Wanderlust propone una mezcla entre el atlas del bipedalismo y la narración experiencial, que su autora emplea a modo de contrapunto en cada capítulo. El evolucionismo, la moda, la psicología, el discurso de género, la tecnología, la poesía o las causas humanitarias son solo algunas de las múltiples parejas que, durante el recorrido, se asocian a la historia del caminar. Lo que las une es, fundamentalmente, esa necesidad de hallar un motivo, de observar en qué medida han influido sobre la propia evolución de la condición humana. No en vano, caminar no es solo un gesto habitual, también un motor de creatividad, un impulso reivindicativo (a través de las marchas por la reclamación de derechos) y una reacción contra un determinado estado de las cosas. Así, Solnit otea el horizonte desde los lejanos presocráticos hasta los años de la Ilustración, se detiene en las enseñanzas de Rousseau y avanza hacia la melancolía poética de los románticos. Pasa del jardín modelo Versalles, obra de arte intransitable, a los bosques y lagos en los que Thoreau vertió sus palabras sobre la desobediencia civil. Observa el desarrollo monumental de las ciudades, su expansión y la paulatina deriva que las políticas urbanas han impuesto para fomentar el uso del transporte público en detrimento del caminar.

La historia del caminar, no obstante, narra también la historia de un prejuicio y de la extensión de la mentalidad patriarcal. Así, Solnit acude a la vida de las mujeres del siglo XIX para reflejar su desprotección; incluso, su persecución. Como figuras que no podían andar solas por la calle, so pena de ser detenidas o acusadas falsamente de prostitución, y debían conformarse con la privación de una serie de derechos y libertades. Algo, por cierto, que su autora describe con ayuda de documentos y, también, a través de la literatura del momento y sus encorsetados, a veces irónicos, comentarios sobre la identidad femenina. Otro tanto sucede con la vida en las grandes urbes, transformada radicalmente por el crecimiento descontrolado de las ciudades que debilita la posibilidad de hacer vida en ellas. Solnit describe esa psicogeografía, en términos situacionistas, que obliga a grandes desplazamientos para llevar a cabo la compra o las actividades más básicas, para las que resulta casi imposible poder caminar. Como si las urbes, monstruos de hormigón y cables, dejasen de respirar al ritmo de sus ciudadanos para reflejar el desarrollo descontrolado que ha impuesto el capitalismo tardío.

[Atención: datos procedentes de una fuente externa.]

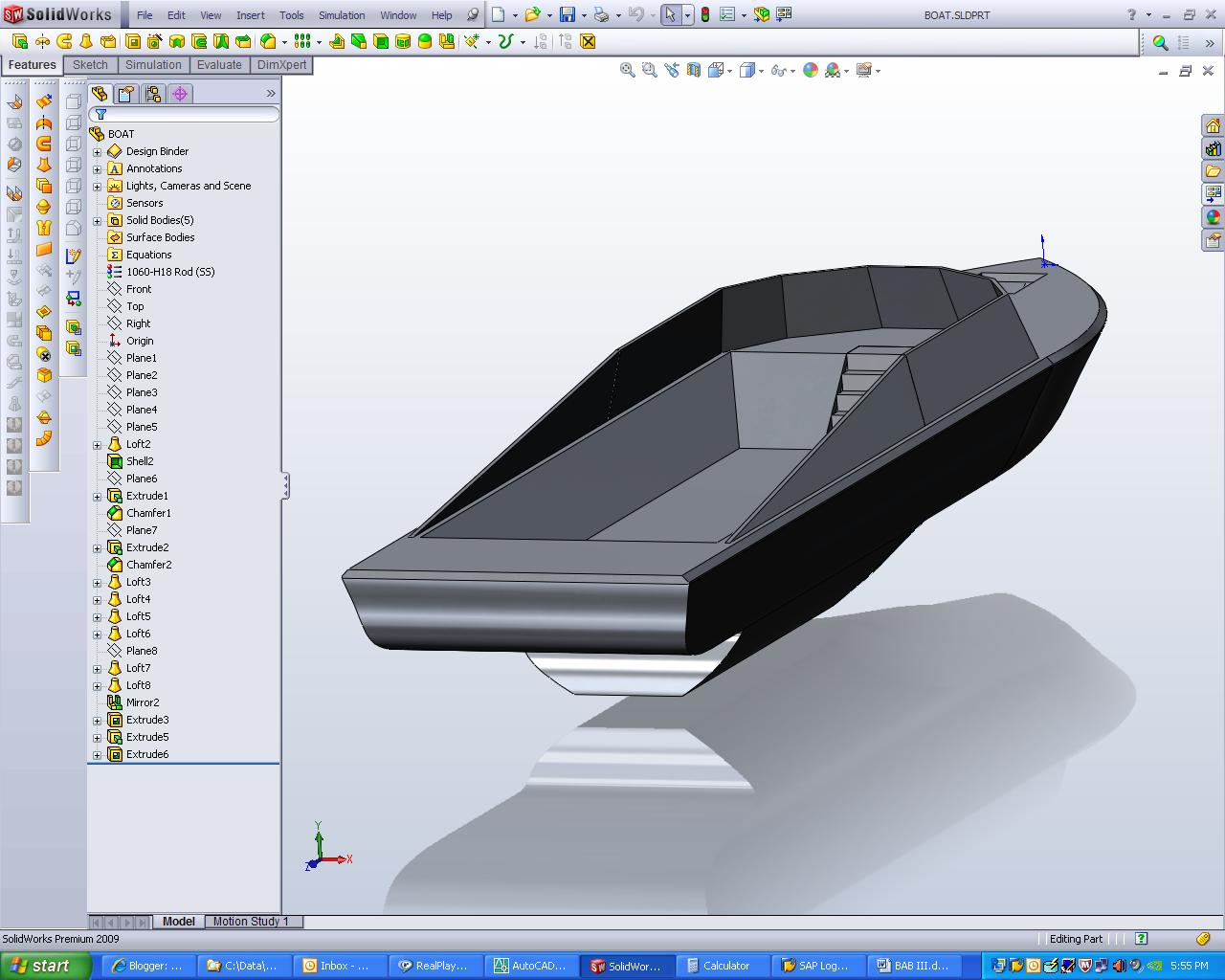Toggle the Hide/Show Items eyeglasses

(779, 70)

En todos sus ejemplos, ya sean Wordsworth o Peregrina por la Paz sus protagonistas, Solnit detecta esa belleza precaria, mezcla de esfuerzo físico y vindicación personal, que define al caminar. Eso que la cinta de correr, a la que dedica uno de sus capítulos, transforma en actividad muerta; eso que la remodelación de vías urbanas dificultad hasta incrementar la tasa de atropellos en varias ciudades estadounidenses. Eso que, en fin, se caracteriza por su insurgencia, por su falta de domesticación, que arranca con una caminata exploradora en la zona de bosque de San Francisco y culmina con una geografía, viva y activa, de una sociedad sumergida que resiste las embestidas de la modernidad. O, mejor dicho, de una modernidad que ata a las personas a lo fungible, a todo aquello que simplifica y narcotiza nuestros ritmos vitales, que nos individualiza e iguala en nuestras necesidades de consumo. En suma, a todo ello que nos ayuda a olvidar esos arranques de humanidad, o a ese flâneur que, erigido en figura literaria, divisaba rostros entre la multitud anónima.

Wanderlust es un libro de historia, una reflexión política y una narración sentimental, tres visiones de la construcción que su autora ha armado a partir de la lectura atenta de las diferentes fuentes bibliográficas a propósito del caminar. Una historia en la que Kierkegaard se da la mano con Walter Benjamin, la marcha por los derechos de Selma dialoga con las medidas antisociales del alcalde Giuliani en la Nueva York de finales de los 90; en la que Thomas De Quincey busca desesperadamente el fantasma callejero de una muchacha a la que dejó marchar en su adolescencia y Charles Dickens traza con pulso el retrato de una ciudad. Puro bipedalismo ilustrado con el que Rebecca Solnit pretende incitarnos a poner un pie delante del otro y descubrir ese gesto político y activo, humano y emocional, que posee el caminar. La reconquista de un tiempo y de un espacio que nunca se han perdido.